Article 7. Complaints
1. Asterias guarantees that the Goods will be produced in accordance with the Contract. Any other warranties or assurances as to the characteristics of the Goods and its fitness for a particular purpose are excluded.
2. Asterias warrants the Goods to be free from defects for the period specified in the Contract (Warranty). Asterias disclaims liability for defects under the Civil Code and the Customer agrees to this.
3. The customer has the right to lodge a complaint with regard to both quantity and quality after acceptance of the object of the Contract.
4. Complaints should be delivered to Asterias in writing under pain of invalidity, within the deadlines specified below, under pain of losing the rights under the warranty:
a) in the case of a quantitative complaint regarding the quantity of collective packages (parcels) notification should be made during acceptance of the subject of the Contract,
b) in the case of a quantitative complaint regarding the content of parcels – notification should be made within 3 working days from the date of acceptance of the Goods,
c) in the case of complaints regarding the quality of printing and binding notification should be made before the Goods are processed, not later than within two weeks from the date of acceptance of the Goods.
5. Asterias shall not be liable for any costs of processing the Goods in the event that the Customer makes a quality complaint after the Goods have begun to be processed. The Customer is obliged to suspend the processing of the Goods until the complaint has been resolved.
6. After the expiry of the time limits indicated in clause 4, the Goods shall be deemed to have been accepted by the Customer as conforming with the Contract.
Article 8. Responsibility of Asterias
1. Asterias shall only be liable for defects in the completed order resulting from a failure to exercise due care and to comply with the best knowledge and standard set out in the Technological Guidelines.
2. In particular, Asterias is not liable for defects in the execution of the order if the customer:
a) incorrectly prepared material for the execution of the order, including those not in accordance with the specifications given by Asterias and the Technological Guidelines,
b) incorrectly selected the technology for its needs,
c) the data provided by the customer on the electronic medium contains errors.

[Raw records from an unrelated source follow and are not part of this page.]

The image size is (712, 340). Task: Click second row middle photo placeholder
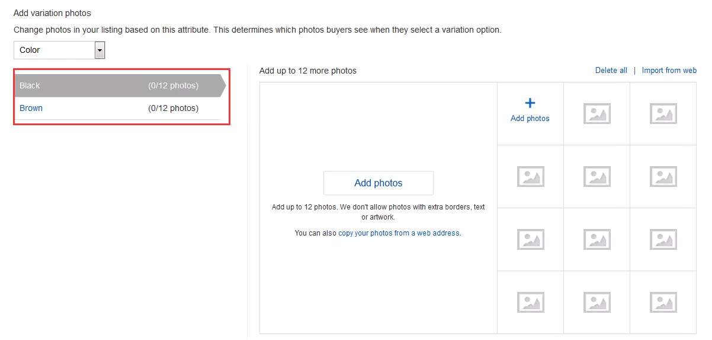pos(596,176)
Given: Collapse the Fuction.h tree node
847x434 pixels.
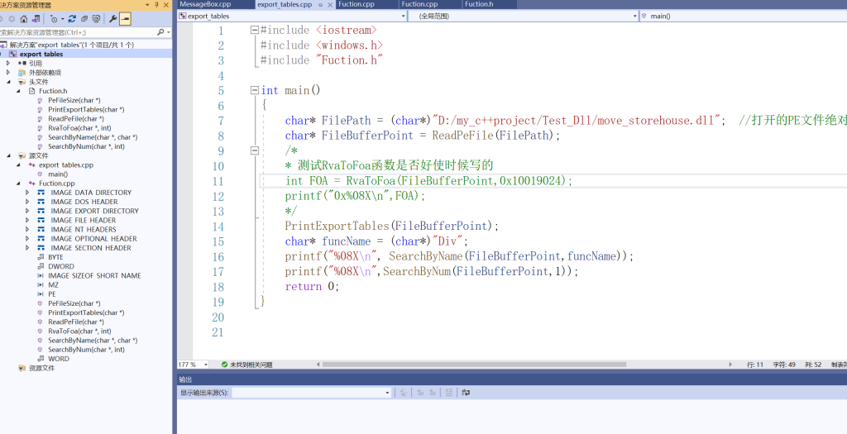Looking at the screenshot, I should [x=18, y=91].
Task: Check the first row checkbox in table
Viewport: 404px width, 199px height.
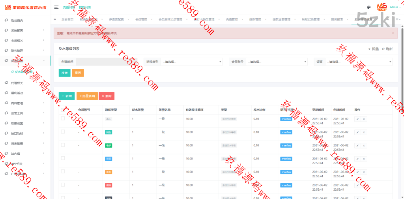Action: pos(63,118)
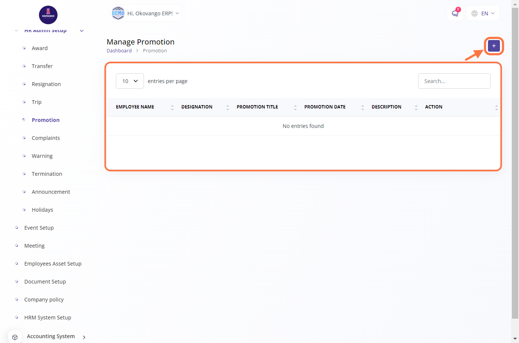The width and height of the screenshot is (519, 343).
Task: Select Holidays in the sidebar
Action: point(42,210)
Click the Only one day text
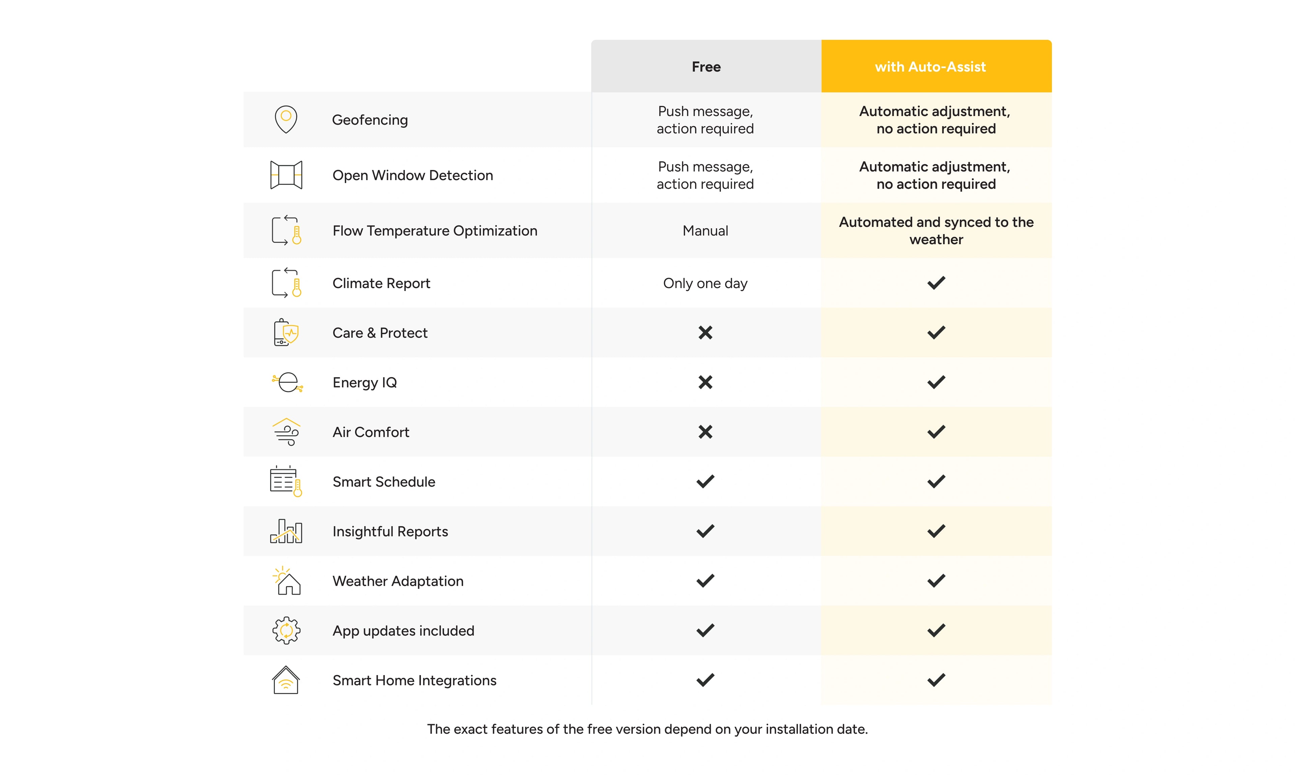 [705, 283]
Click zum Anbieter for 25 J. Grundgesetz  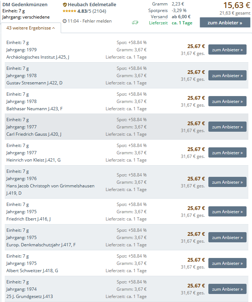click(227, 289)
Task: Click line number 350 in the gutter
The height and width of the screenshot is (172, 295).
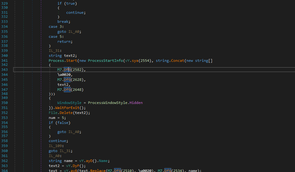Action: [5, 103]
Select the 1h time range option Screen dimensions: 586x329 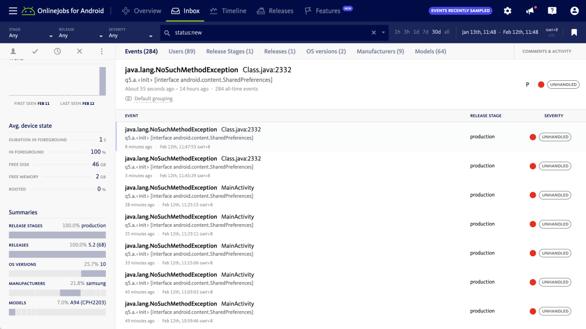point(398,32)
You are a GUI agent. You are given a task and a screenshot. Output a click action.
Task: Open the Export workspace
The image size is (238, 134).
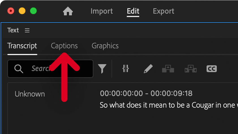pyautogui.click(x=164, y=11)
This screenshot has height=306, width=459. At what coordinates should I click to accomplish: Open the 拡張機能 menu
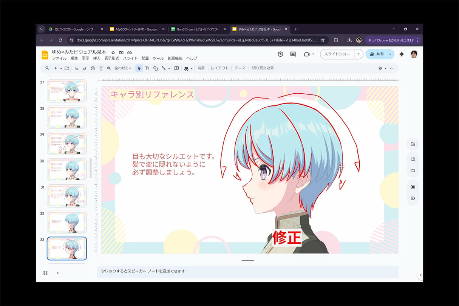click(175, 58)
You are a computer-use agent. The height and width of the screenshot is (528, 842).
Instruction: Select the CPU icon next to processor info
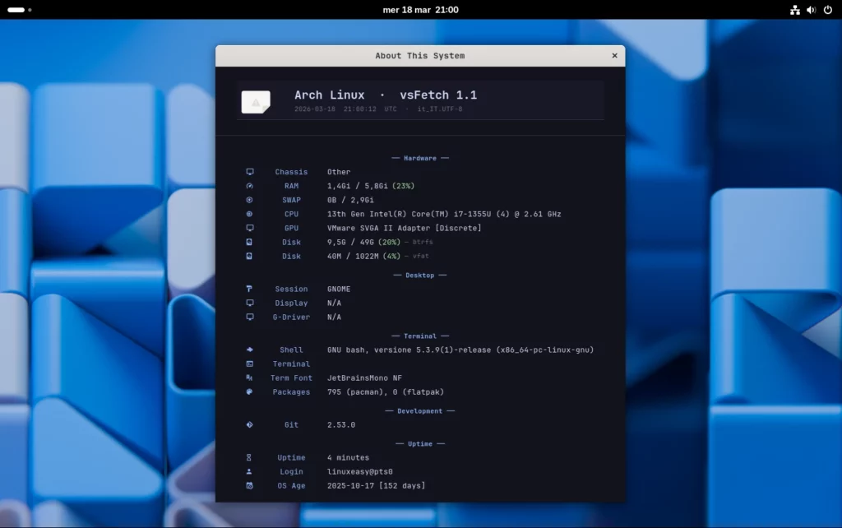point(250,214)

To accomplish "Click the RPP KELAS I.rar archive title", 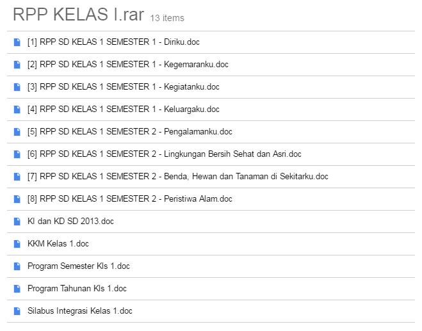I will click(78, 15).

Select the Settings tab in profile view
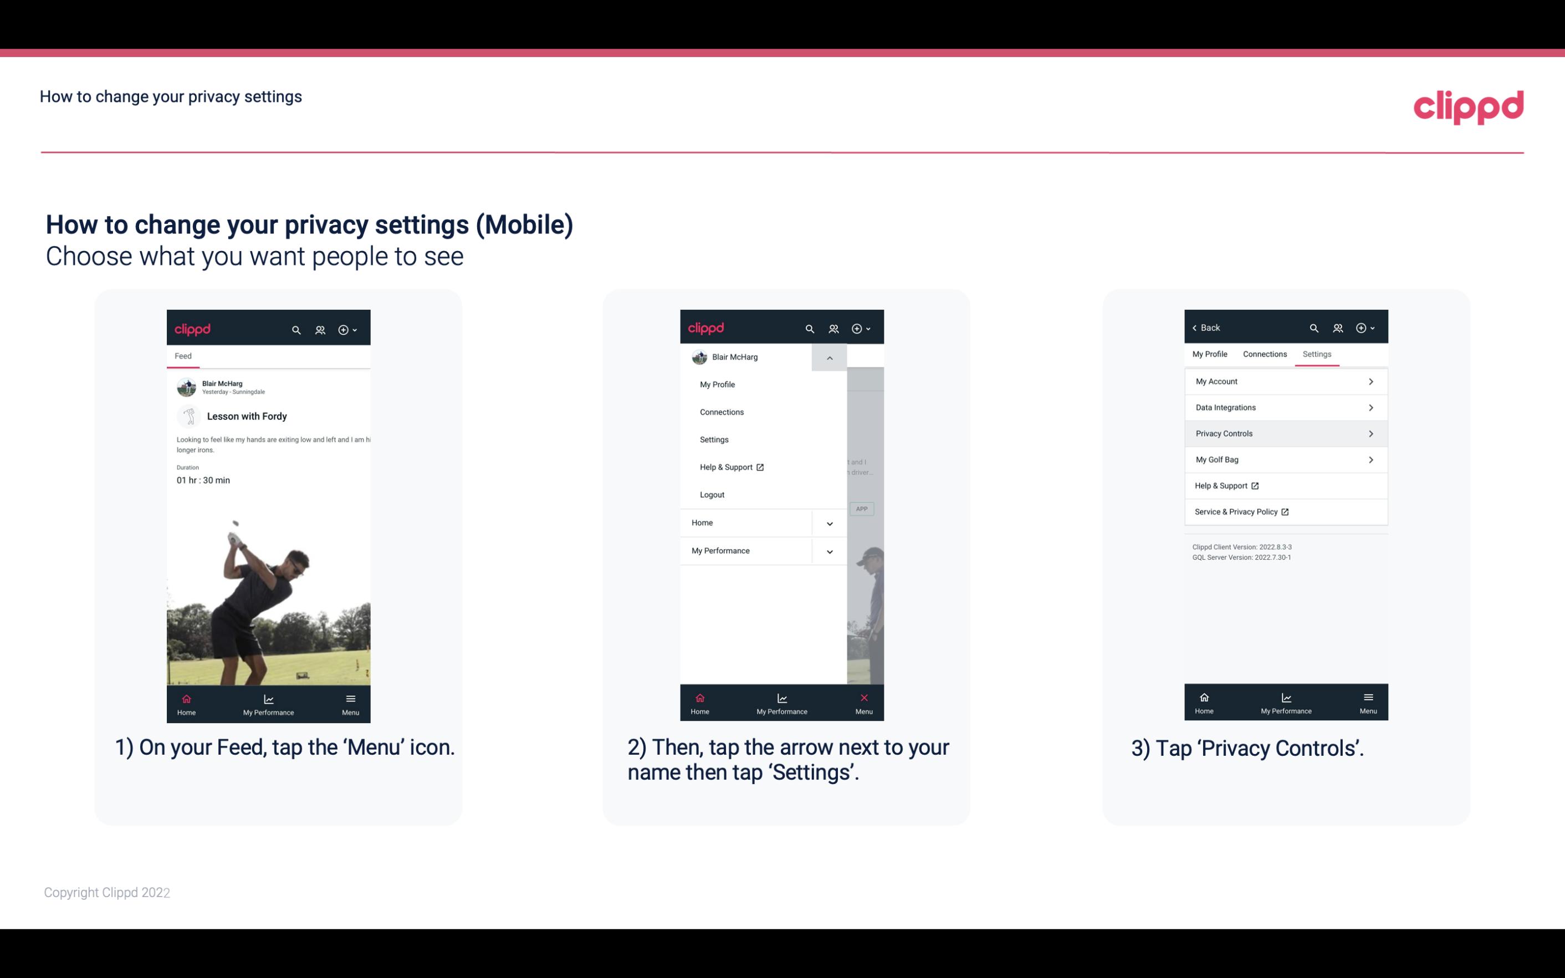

3. Asterias shall not be liable for failure to perform on time due to circumstances not attributable to it, including in particular nonperformance or improper performance of the contract resulting from:
a) force majeure,
b) delay by the Customer in providing certain materials, information or approvals necessary for the implementation of the Contract.
4. By force majeure, as referred to in clause 3 a) above, the Parties shall understand an external event that is impossible to foresee and prevent even with due diligence assessed taking into account the contents of Article 355 § 2 of the Civil Code. A Party shall notify the other Party in writing of the existence of such an event without undue delay.
5. Defects in part of the delivered object of the Contract do not entitle the Customer to claim the entire delivery.
6. Asterias’ liability for damages for nonperformance or improper performance of the Contract shall be limited to the price for the implementation of the object of the Contract. Asterias shall not be liable for any lost profits of the Customer that may result from the nonperformance or improper performance of the Contract.
7. Asterias shall only be liable for its own actions directly related to the technological processes performed in the execution of the subject matter of the Contract.
Article 9. Final provisions
1. The transfer of a claim serving the Customer against Asterias is excluded.
2. Asterias’ remuneration may not be set off against the Customer’s claims.
3. Any disputes arising from contracts concluded using the General Terms and Conditions shall be settled by the court having jurisdiction over the seat of Asterias.
The above General Terms and Conditions are effective as of 01/11/2019.